Album Review: Wyldest – Monthly Friend

[Hand In Hive; 2021]

Given that Zoe Mead – aka Wyldest – uses her second proper album to explore themes of womanhood, gender stereotypes, and societal constraints, it’s telling that she begins with a word that carries significant weight when you’re female: “sorry.” Exploring the complexities of a mutually beneficial relationship dynamic, Mead tangles with both sides of the coin until she comes to a conclusion that’s as quietly devastating as it is reflective of how many relationships in society work: “It’s easier to just pretend / So I lie to you,” she effuses.

This chorus from opening track “Beggar” is a rare moment of weighted clarity on Monthly Friend, an album that’s hard to hate, but equally hard to be passionate or excited about in any regard. Mead seems to merely exist across the album’s 10 tracks, never rousing anything resembling a passionate feeling or attitude. It’s like the whole thing is an academic or professional exercise designed to be void of heart. As she fittingly continues on “Beggar”, “There’s nothing here but bones and skin.”

Make no mistake though: Monthly Friend sounds pretty darn marvellous, and that Mead wrote, recorded, mixed, and produced the whole thing herself is a feat to be recognised. Guitar tones shimmer, like the melancholic acoustic strums on “Hollow”, and keys chirp with a sweet calm on the introduction of “Buddy”. Each instrument and note is captured with precision and care; it’s not meticulously overproduced or overworked, but exacted enough so that the human spirit is gone. You could find something pleasant in each individual moment (the bristling drums on “Hollow”, or the languid bass on “Glue” for instance), but only if you cared to delve in and do so.

It doesn’t help, then, that, like Wyldest’s previous releases, the rewards don’t come instantly, and time is needed for the pleasures of the music to unfold. But here the pleasures feel limited, and are best devoured in small individual doses. Mead’s higher register against the fluttering synths on “Almost Bliss” makes for a breezy and lucid moment, while on the aforementioned “Buddy” she pipes up that she “[doesn’t] need a cigarette” with the feeling that it’s some significant retort to a conversion we just came in on.

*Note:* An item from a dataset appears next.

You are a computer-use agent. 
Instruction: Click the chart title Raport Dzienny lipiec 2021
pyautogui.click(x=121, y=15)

Taken altogether though, Monthly Friend forms into a sort of beige soundscape. The directionless title track feels ready to be taken off into the distance by a stiff breeze, and “Arrows” sounds like it might be describing a night sky during wartime (“Arrows fly tonight / Across the sky / Burst into flames”) but the lack of weight put behind the words makes it hard to care. Even when Mead is delivering her most scathing lines on “Hollow (“You are hollow on the inside… You are covered in skin / With the heart of a reptile”) she does so with such passing indifference that the song’s subject matter is lost in the featherweight and airy production.

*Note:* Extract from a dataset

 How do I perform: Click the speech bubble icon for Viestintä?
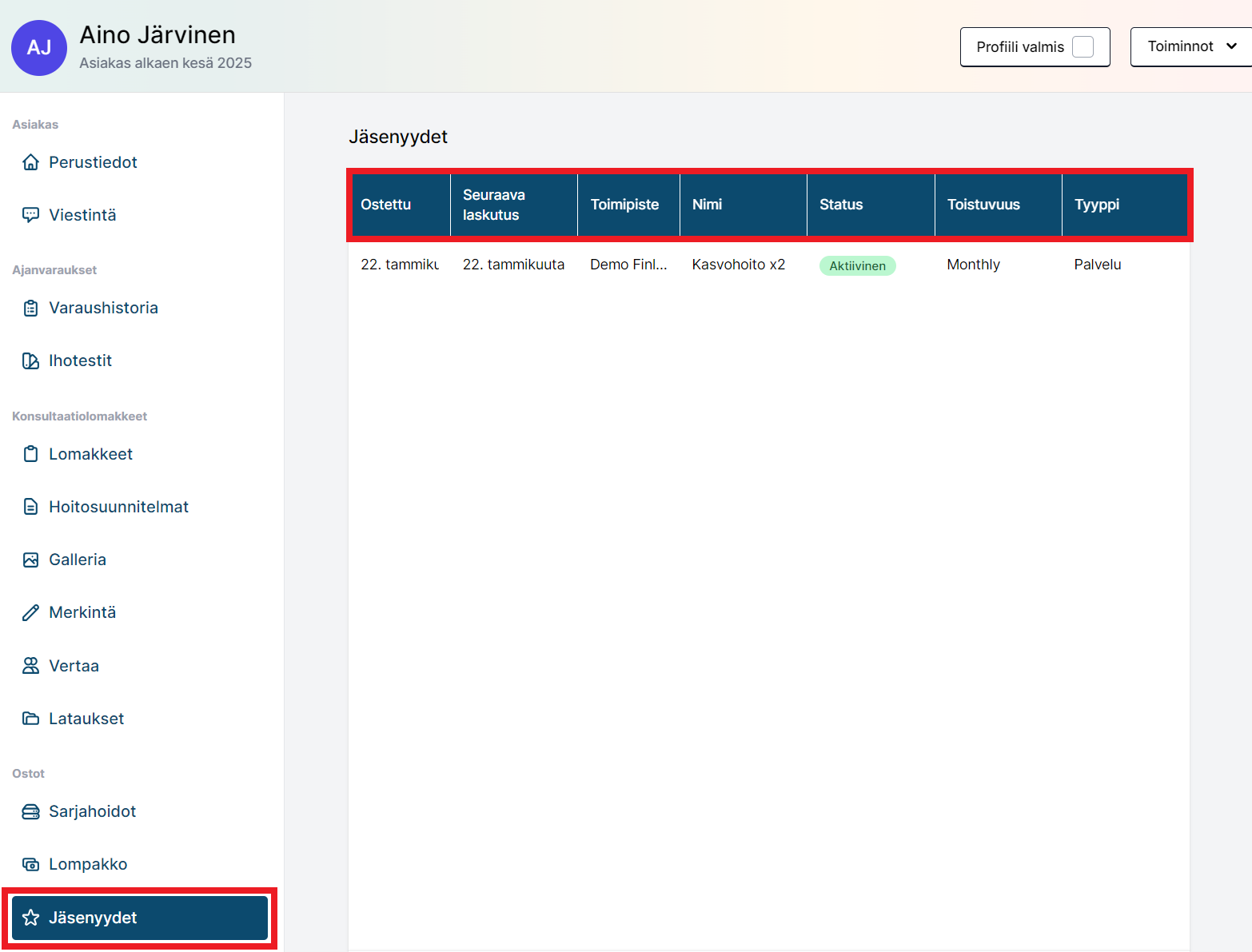coord(30,215)
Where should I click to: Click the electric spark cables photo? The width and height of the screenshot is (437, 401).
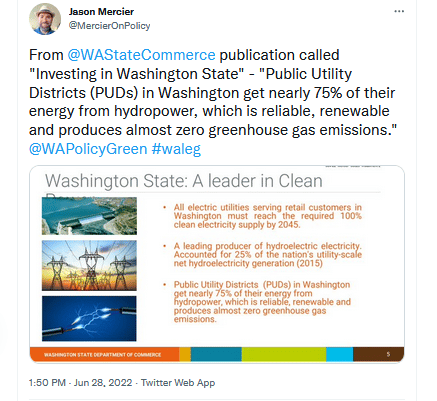pos(89,319)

It genuinely would be great to say more about the album, but the sad fact is that there’s so little to discuss. Mead’s themes of womanhood and gender identity are there in the occasional unenthused lines, but poring over them with an analytic eye feels like the critical equivalent of eating dry muesli when you’re severely dehydrated. Monthly Friend is serviceable indie rock at best, but it’s hard to meet it with anything greater than apathy and indifference.

And it does feel like there are skeletons of some decent songs somewhere here. One wonders if they might get better and more enjoyable life if all the shiny production were stripped away, much like with Redream Chaos, where Mead took apart and reimagined her debut album Dream Chaos with acoustic soundscapes, field recordings, and ambient textures, and the end result was the most absorbing and fascinating turn that has the Wyldest name on it. That fate may not await Monthly Friend, and, equally, it’s easy to worry it might not help salvage it. But as it stands, it’s easier to get more excited about a different version of the album that doesn’t even exist than the one we have before us at this moment in time.